Below you will find a set of lines. Repeat them all exactly.

#### SOURCE DATA

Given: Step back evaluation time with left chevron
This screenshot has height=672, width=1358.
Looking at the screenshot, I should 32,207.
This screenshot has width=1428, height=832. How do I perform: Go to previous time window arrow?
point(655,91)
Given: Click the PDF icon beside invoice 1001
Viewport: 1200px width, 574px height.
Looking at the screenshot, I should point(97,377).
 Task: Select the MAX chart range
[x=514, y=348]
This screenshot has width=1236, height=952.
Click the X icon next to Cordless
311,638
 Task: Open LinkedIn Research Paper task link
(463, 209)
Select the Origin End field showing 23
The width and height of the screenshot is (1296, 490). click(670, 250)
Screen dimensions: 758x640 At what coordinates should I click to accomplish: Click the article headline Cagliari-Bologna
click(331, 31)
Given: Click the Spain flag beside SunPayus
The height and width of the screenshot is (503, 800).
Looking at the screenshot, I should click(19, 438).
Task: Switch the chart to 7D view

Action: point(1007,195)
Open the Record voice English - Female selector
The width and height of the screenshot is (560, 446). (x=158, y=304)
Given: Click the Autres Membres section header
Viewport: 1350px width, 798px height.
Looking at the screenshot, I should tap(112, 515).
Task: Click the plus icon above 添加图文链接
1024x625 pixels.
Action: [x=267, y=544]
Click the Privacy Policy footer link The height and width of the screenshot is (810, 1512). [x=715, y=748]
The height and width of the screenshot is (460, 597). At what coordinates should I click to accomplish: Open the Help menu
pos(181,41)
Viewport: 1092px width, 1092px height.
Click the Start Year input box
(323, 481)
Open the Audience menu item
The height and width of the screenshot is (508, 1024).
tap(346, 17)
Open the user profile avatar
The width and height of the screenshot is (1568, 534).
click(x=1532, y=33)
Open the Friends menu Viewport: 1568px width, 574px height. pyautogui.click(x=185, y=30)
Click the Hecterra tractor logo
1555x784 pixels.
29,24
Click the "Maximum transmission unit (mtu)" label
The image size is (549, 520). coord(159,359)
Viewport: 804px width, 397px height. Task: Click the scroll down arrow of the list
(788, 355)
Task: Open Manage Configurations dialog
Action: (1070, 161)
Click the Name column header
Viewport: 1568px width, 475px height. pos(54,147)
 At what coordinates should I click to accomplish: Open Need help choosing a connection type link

########

## RESPONSE TO THE TASK
Given: Step back evaluation time with left chevron
This screenshot has height=672, width=1358.
Looking at the screenshot, I should 32,207.
This screenshot has width=1428, height=832. How do I perform: Go to previous time window arrow?
point(655,91)
Given: Click the PDF icon beside invoice 1001
Viewport: 1200px width, 574px height.
Looking at the screenshot, I should point(97,377).
 Task: Select the MAX chart range
[x=514, y=348]
This screenshot has width=1236, height=952.
Click the X icon next to Cordless
311,638
 Task: Open LinkedIn Research Paper task link
(463, 209)
Select the Origin End field showing 23
The width and height of the screenshot is (1296, 490). click(670, 250)
Screen dimensions: 758x640 At what coordinates should I click to accomplish: Click the article headline Cagliari-Bologna
click(331, 31)
Given: Click the Spain flag beside SunPayus
The height and width of the screenshot is (503, 800).
Looking at the screenshot, I should click(19, 438).
Task: Switch the chart to 7D view

Action: point(1007,195)
Open the Record voice English - Female selector
The width and height of the screenshot is (560, 446). (x=158, y=304)
Given: Click the Autres Membres section header
Viewport: 1350px width, 798px height.
Looking at the screenshot, I should tap(112, 515).
Task: Click the plus icon above 添加图文链接
1024x625 pixels.
Action: [x=267, y=544]
Click the Privacy Policy footer link The height and width of the screenshot is (810, 1512). [x=715, y=748]
The height and width of the screenshot is (460, 597). At what coordinates should I click to accomplish: Open the Help menu
pos(181,41)
Viewport: 1092px width, 1092px height.
Click the Start Year input box
(323, 481)
Open the Audience menu item
The height and width of the screenshot is (508, 1024).
tap(346, 17)
Open the user profile avatar
The width and height of the screenshot is (1568, 534).
click(x=1532, y=33)
Open the Friends menu Viewport: 1568px width, 574px height. pyautogui.click(x=185, y=30)
Click the Hecterra tractor logo
1555x784 pixels.
29,24
Click the "Maximum transmission unit (mtu)" label
The image size is (549, 520). coord(159,359)
Viewport: 804px width, 397px height. Task: Click the scroll down arrow of the list
(788, 355)
Task: Open Manage Configurations dialog
Action: (1070, 161)
Click the Name column header
Viewport: 1568px width, 475px height. pos(54,147)
 At what coordinates should I click to accomplish: Open Need help choosing a connection type link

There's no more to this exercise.